— Estratto della fonte —
————
Manfredonia, 26 maggio 2018. Un anno emblematico il 1968 tanto da essere ancora oggi oggetto di dibattiti ed accesi confronti così come è avvenuto qualche sera fa al Luc di Manfredonia. Il sociologo sipontino prof. Silvio Cavicchia, in collaborazione con il Rotary Club di Manfredonia ed il Lions club Manfredonia Host, ha voluto attraverso un’attenta analisi ridare voce ai valori sessantottini che hanno animato le vite dei giovani di allora ma che sanno suscitare propulsive sensazioni anche nei confronti dei ventenni di oggi.
“Come si può creare un mondo diverso, migliore ed alternativo se ci basa sulla paura e sulla oppressione? Bisogna fare proprie la fiducia e l’entusiasmo che siano capaci di dare quella spinta quasi divina verso i sani principi per cui nel ‘68 si lottava”, dice Cavicchia.
L’universalità della giustizia per cui si è lottato va ribadita sottolineando l’esistenza di valori oggettivi ed ontologici intrinseci dell’essere umano da cui non si può prescindere, è fondamentale riconoscerli.
“Finito il liceo avevo voglia, come quasi tutti a quell’età, di esplorare il mondo e me stesso e di trovare un senso alla mia esistenza; non mi bastava quello che i miei genitori o i miei professori mi dicevano perché sentivo forte il bisogno di trovare una mia strada e così decisi di iscrivermi a Scienze sociali a Trento ed ancora oggi son convinto di aver scelto bene”.
Cavicchia vuole così esortare i ragazzi presenti ad essere padroni della propria vita, a scegliere per se senza aver paura di sbagliare e dal canto loro i numerosi ragazzi presenti, tra cui alcuni rappresentanti del ‘Collettivo InApnea’, hanno saputo cogliere gli interessanti spunti dell’incontro e porre quesiti oltreché esporre proprie riflessioni personali.
————
— Dati forniti —
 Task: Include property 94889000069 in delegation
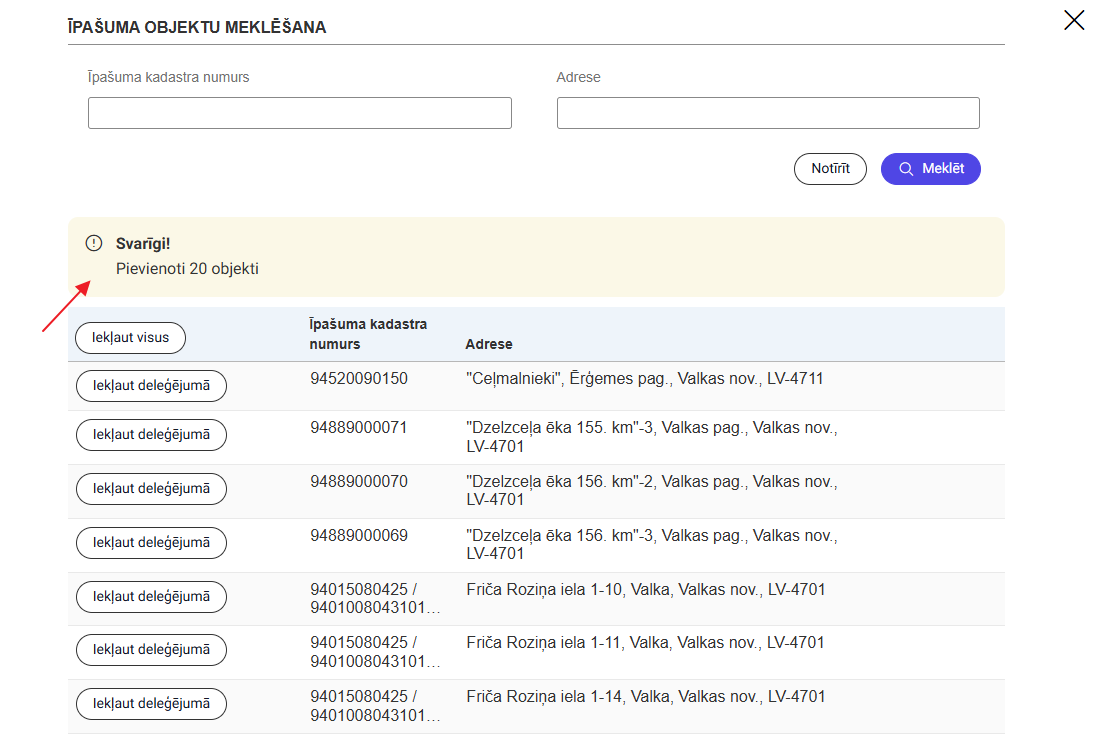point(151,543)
————
Secondo l'estratto, a quale corso e in quale città Cavicchia decise di iscriversi una volta finito il liceo? L'elenco costituisce materiale a sé stante, distinto dall'estratto.

A Scienze sociali, a Trento.